Aim of the exercise:
Your task is to copy the stretch of lines in the records below that begins with the line containing "Select 'All the words' search type" and ends with the line containing "The image size is (422, 346).", exactly as written, with nothing added.

Data for the task:
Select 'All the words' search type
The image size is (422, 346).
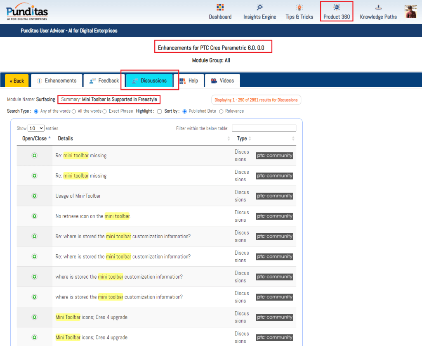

---

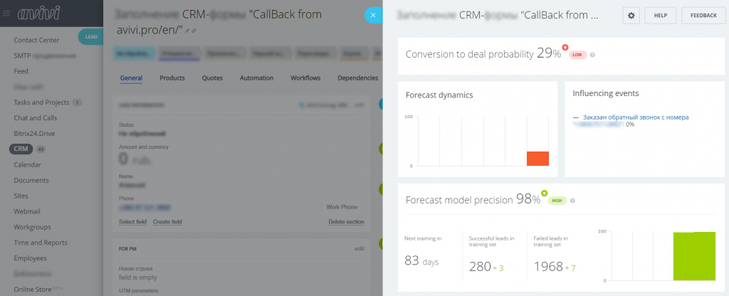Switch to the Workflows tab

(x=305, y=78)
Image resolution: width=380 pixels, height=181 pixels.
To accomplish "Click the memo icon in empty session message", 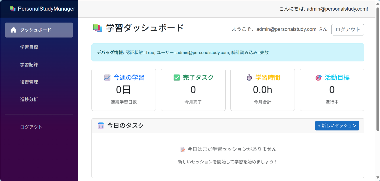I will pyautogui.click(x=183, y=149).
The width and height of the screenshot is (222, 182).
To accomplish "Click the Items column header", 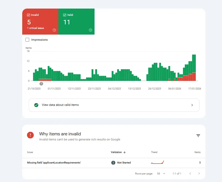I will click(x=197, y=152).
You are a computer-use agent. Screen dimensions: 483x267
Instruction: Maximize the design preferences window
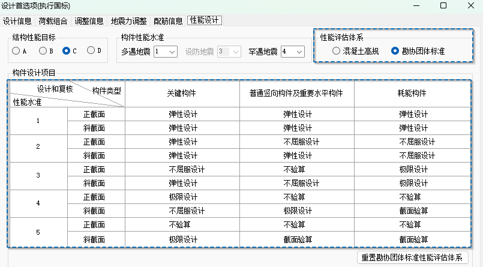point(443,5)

...

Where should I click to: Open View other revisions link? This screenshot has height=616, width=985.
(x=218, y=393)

Answer to the exercise:
Select 'All the words' search type
The image size is (422, 346).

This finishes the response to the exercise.